- [Required work]: Without including any pictures, return the records below exactly as written.

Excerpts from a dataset
++++++++

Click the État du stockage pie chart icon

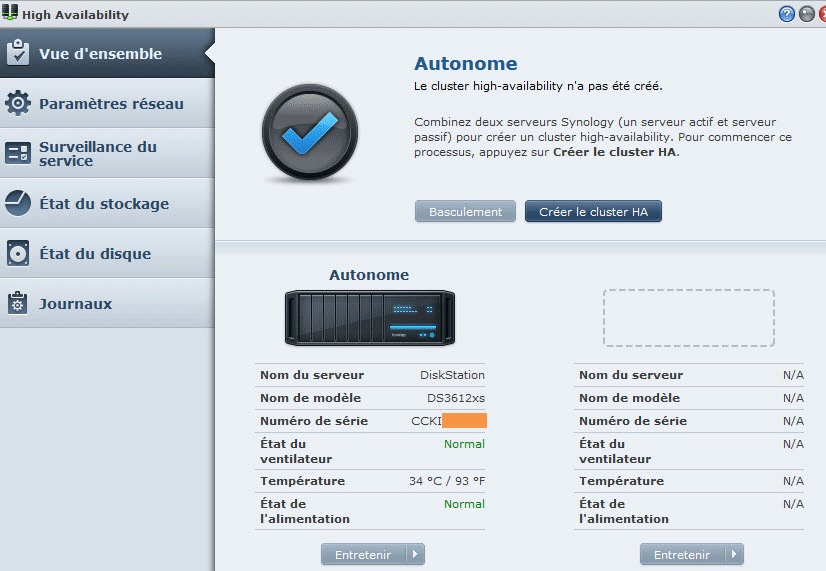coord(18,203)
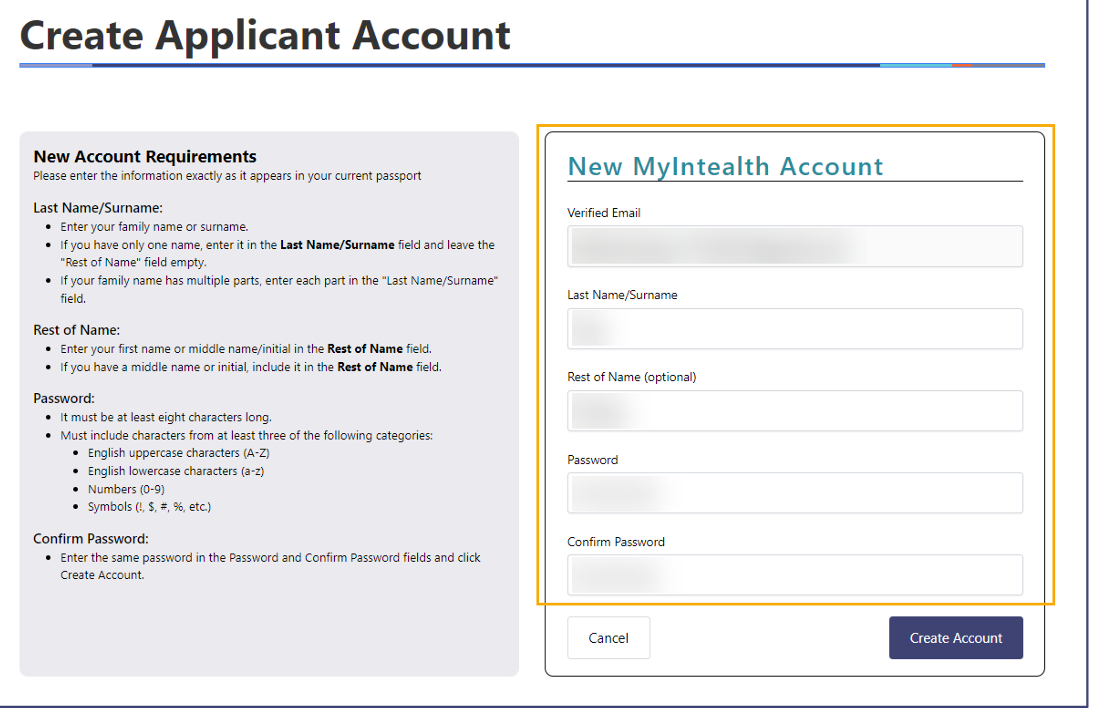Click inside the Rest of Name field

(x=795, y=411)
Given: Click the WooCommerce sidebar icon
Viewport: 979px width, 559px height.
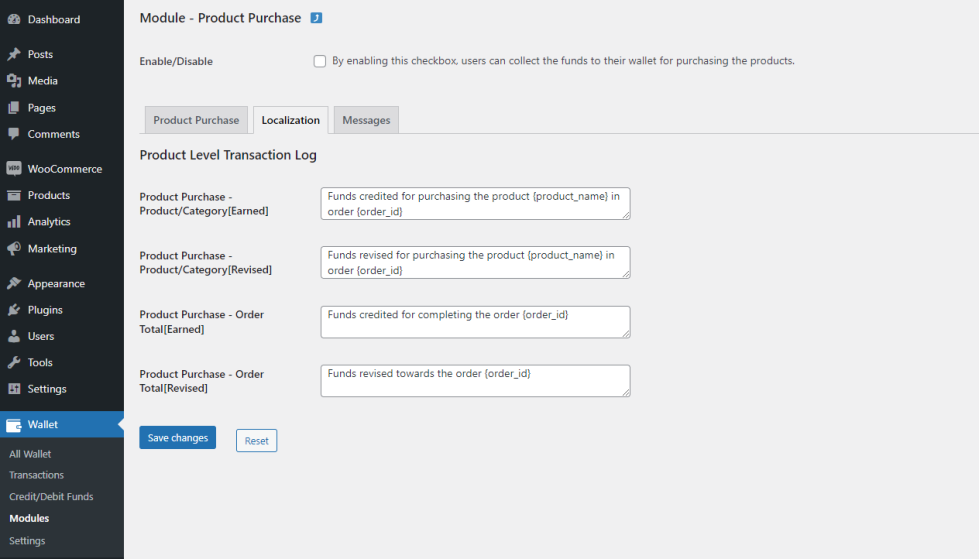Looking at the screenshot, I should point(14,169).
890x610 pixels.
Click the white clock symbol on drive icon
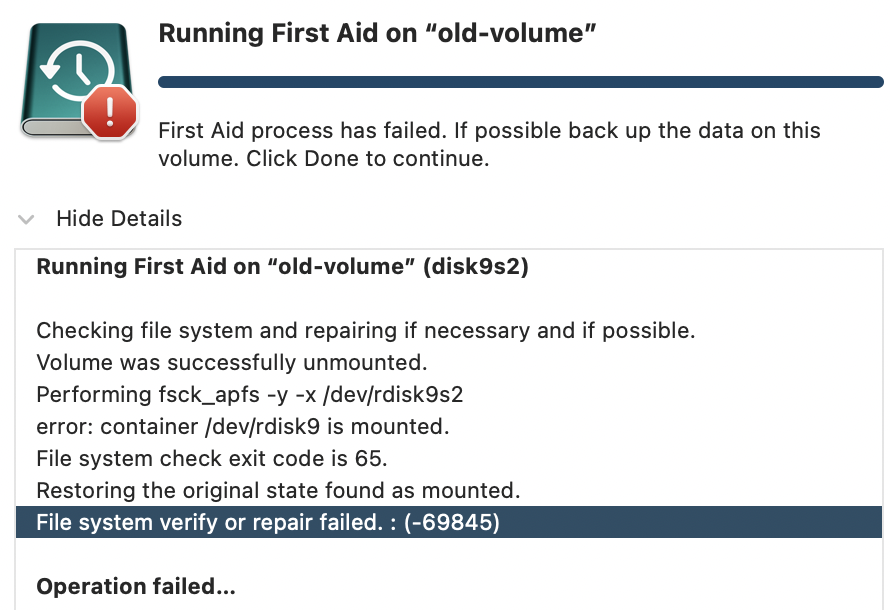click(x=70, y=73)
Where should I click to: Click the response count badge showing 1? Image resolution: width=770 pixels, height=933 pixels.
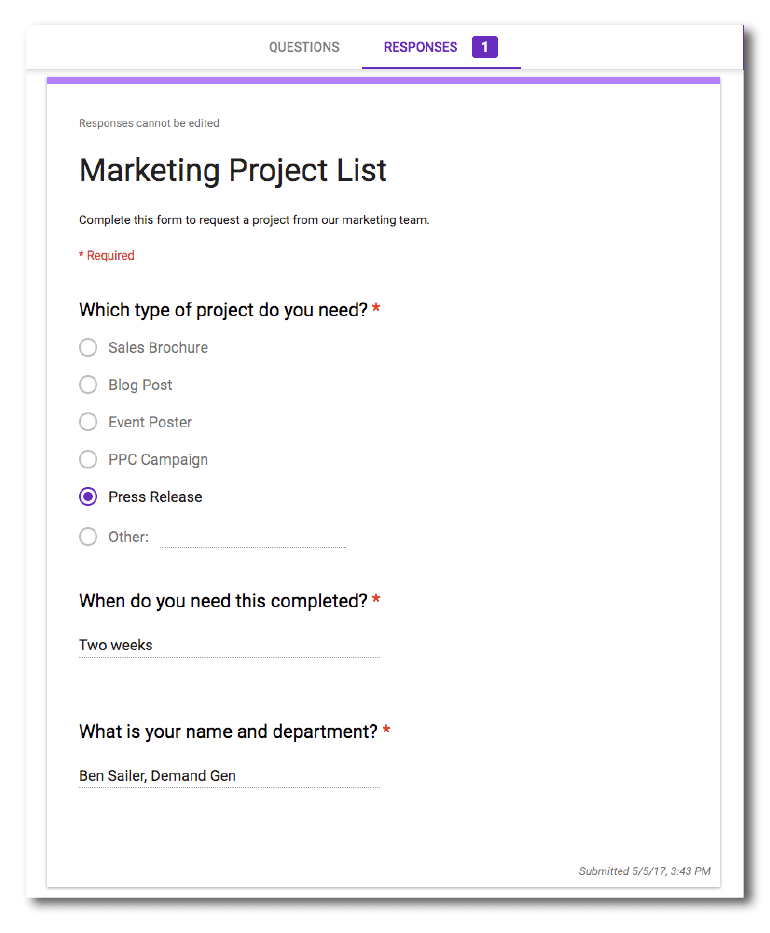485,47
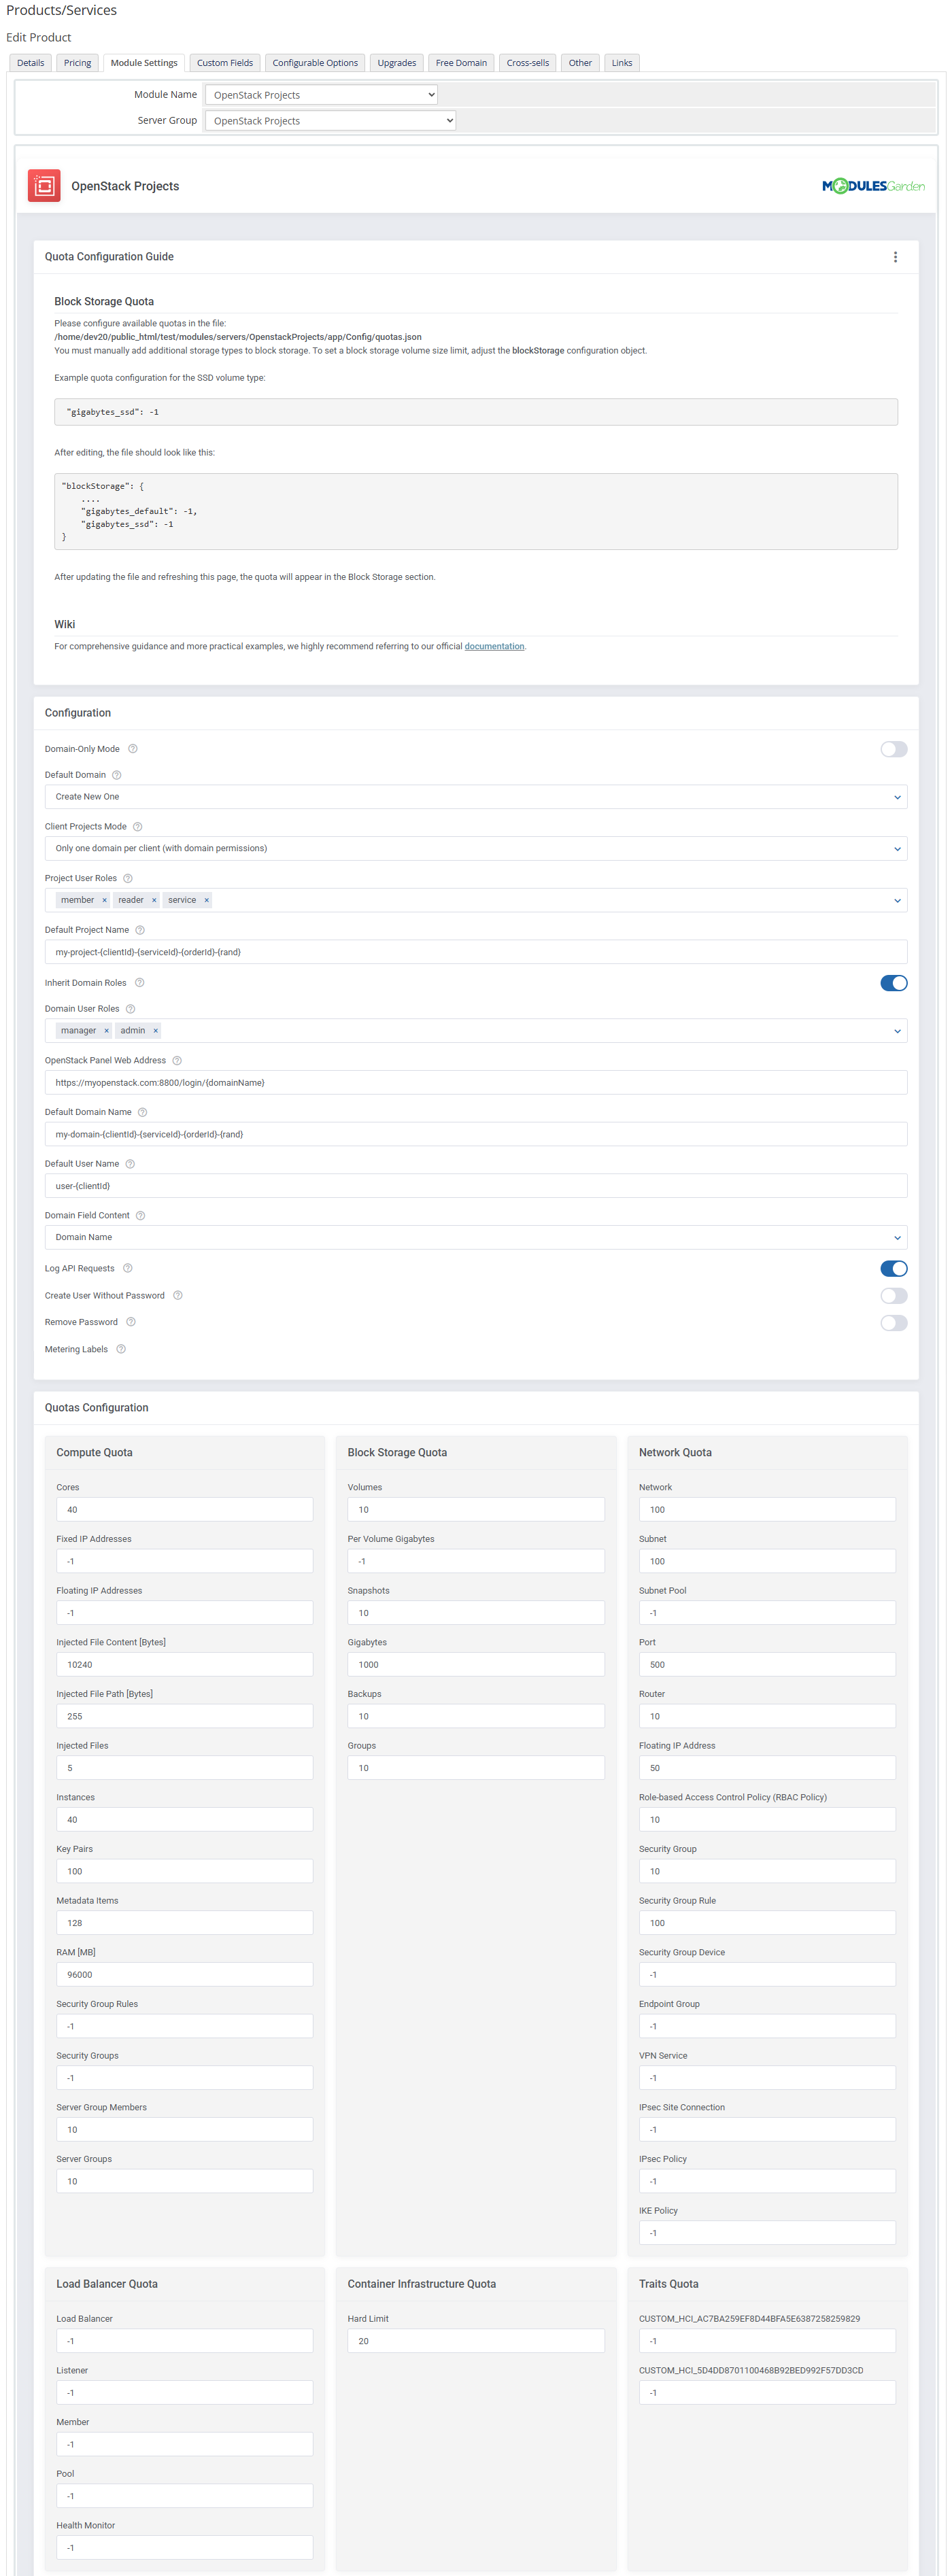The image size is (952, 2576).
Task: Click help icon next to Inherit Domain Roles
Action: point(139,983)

++++++++

- [Result for this exercise]:
Click the État du stockage pie chart icon

coord(18,203)
Click inside the Rest of Name field

(x=795, y=411)
Given: Click the WooCommerce sidebar icon
Viewport: 979px width, 559px height.
Looking at the screenshot, I should point(14,169).
890x610 pixels.
Click the white clock symbol on drive icon
click(x=70, y=73)
Where should I click to: Click the response count badge showing 1? Image resolution: width=770 pixels, height=933 pixels.
485,47
The image size is (952, 2576).
Task: Click help icon next to Inherit Domain Roles
Action: point(139,983)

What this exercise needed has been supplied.